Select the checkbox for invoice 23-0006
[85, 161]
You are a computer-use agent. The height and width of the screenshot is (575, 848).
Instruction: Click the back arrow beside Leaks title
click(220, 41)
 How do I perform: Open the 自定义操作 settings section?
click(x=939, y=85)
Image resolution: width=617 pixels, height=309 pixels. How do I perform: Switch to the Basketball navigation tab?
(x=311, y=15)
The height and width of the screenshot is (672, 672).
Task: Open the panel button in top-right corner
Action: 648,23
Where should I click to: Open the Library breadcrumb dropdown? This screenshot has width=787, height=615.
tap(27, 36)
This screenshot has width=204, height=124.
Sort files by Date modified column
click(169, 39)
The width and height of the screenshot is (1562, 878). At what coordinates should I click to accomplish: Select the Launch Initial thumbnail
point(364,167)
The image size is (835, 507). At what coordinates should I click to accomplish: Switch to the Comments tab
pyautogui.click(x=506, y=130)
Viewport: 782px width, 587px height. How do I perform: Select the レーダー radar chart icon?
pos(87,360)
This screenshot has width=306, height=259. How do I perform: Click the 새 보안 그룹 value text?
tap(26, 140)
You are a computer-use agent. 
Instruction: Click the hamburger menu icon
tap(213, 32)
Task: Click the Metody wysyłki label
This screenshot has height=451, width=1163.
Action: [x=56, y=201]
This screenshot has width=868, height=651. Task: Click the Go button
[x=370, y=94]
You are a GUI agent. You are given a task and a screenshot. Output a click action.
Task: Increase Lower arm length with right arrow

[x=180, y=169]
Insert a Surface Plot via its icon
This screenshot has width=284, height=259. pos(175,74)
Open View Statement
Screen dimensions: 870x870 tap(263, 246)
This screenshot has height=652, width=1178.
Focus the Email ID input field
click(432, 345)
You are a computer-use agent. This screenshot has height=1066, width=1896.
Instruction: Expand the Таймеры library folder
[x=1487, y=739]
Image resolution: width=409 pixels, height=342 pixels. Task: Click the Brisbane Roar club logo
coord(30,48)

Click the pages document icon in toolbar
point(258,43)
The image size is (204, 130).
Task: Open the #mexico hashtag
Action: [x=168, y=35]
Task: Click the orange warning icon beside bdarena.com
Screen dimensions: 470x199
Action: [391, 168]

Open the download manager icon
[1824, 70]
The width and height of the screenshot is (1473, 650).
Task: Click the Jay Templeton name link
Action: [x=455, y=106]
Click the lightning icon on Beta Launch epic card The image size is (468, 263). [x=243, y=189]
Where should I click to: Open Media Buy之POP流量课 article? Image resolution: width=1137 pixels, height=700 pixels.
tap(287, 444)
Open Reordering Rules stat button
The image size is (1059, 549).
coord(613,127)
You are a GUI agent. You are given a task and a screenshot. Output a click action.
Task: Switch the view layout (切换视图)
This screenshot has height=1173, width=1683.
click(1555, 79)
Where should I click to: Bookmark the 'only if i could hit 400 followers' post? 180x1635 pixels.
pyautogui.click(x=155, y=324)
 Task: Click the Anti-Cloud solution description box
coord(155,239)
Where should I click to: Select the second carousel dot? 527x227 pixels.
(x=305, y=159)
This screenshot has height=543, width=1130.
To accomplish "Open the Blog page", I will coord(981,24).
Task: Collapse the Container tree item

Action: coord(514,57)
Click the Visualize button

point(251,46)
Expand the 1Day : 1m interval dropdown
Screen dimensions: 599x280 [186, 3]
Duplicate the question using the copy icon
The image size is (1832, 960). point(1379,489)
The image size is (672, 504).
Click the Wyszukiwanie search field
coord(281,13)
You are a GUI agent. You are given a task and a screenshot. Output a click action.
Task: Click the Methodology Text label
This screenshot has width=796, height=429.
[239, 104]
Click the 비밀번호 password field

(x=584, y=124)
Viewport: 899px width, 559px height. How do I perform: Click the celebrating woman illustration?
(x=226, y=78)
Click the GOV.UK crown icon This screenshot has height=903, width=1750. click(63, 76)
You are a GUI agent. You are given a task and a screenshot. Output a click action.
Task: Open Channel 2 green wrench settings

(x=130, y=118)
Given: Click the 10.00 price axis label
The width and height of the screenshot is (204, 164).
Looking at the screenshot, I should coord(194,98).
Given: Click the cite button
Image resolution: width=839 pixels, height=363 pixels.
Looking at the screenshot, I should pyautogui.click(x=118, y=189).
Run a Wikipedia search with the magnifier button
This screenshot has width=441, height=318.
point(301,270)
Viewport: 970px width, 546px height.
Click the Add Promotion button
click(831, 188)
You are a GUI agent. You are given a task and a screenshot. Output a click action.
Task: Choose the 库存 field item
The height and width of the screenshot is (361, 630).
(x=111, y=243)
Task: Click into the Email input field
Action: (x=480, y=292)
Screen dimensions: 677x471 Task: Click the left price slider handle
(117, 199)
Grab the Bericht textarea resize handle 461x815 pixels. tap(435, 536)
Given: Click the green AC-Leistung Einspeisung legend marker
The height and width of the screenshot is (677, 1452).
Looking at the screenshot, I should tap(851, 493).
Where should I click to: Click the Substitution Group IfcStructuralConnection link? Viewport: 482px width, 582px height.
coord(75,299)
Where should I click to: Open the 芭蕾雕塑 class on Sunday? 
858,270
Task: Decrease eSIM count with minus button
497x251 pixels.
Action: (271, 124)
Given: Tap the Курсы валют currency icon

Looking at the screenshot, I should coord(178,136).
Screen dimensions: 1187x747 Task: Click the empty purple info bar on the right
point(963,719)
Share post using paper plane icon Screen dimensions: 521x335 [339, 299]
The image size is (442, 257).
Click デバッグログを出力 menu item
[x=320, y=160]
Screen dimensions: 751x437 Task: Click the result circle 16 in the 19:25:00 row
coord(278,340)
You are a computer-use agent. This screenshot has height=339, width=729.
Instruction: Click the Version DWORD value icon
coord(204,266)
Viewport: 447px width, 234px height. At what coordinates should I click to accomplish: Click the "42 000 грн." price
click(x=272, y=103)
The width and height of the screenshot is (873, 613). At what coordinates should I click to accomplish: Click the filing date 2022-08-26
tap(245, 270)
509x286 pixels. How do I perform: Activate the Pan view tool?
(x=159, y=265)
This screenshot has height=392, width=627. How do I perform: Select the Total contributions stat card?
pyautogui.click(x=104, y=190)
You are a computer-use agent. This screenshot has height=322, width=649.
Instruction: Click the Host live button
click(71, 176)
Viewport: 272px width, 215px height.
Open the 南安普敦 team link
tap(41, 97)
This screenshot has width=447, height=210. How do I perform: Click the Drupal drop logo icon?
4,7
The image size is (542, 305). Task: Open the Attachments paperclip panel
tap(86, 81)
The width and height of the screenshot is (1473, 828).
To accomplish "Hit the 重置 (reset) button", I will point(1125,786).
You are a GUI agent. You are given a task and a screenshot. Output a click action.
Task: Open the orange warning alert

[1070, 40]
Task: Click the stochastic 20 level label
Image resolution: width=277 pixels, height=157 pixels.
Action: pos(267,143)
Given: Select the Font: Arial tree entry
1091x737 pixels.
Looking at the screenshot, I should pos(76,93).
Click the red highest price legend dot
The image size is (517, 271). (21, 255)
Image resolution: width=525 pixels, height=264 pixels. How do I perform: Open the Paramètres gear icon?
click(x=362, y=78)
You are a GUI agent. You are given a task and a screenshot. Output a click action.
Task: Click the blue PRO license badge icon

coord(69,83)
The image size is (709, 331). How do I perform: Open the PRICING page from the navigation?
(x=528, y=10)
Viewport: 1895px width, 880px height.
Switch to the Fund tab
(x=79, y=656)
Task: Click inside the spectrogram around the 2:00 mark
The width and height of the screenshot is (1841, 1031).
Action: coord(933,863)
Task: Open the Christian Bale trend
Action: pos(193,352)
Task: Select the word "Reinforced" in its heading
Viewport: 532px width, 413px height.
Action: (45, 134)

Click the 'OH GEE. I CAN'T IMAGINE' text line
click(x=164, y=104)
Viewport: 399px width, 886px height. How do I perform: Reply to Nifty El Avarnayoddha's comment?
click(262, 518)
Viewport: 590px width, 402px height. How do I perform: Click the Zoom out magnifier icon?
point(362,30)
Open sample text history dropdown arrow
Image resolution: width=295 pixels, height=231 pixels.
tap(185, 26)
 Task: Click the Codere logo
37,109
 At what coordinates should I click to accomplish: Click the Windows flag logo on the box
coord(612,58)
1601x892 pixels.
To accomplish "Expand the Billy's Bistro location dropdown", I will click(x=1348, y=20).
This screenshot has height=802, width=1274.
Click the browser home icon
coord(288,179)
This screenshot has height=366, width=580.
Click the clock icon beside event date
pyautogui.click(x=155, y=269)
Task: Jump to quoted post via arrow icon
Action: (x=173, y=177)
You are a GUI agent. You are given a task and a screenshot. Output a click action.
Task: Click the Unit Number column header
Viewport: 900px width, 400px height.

Task prompt:
Write out the rows verbatim, everything from the very first line of the rows down to the line containing "tap(27, 36)", including both of those lines.

Answer in full:
Select the checkbox for invoice 23-0006
[85, 161]
You are a computer-use agent. The height and width of the screenshot is (575, 848).
Instruction: Click the back arrow beside Leaks title
click(220, 41)
 How do I perform: Open the 自定义操作 settings section?
click(x=939, y=85)
Image resolution: width=617 pixels, height=309 pixels. How do I perform: Switch to the Basketball navigation tab?
(x=311, y=15)
The height and width of the screenshot is (672, 672).
Task: Open the panel button in top-right corner
Action: 648,23
Where should I click to: Open the Library breadcrumb dropdown? This screenshot has width=787, height=615.
tap(27, 36)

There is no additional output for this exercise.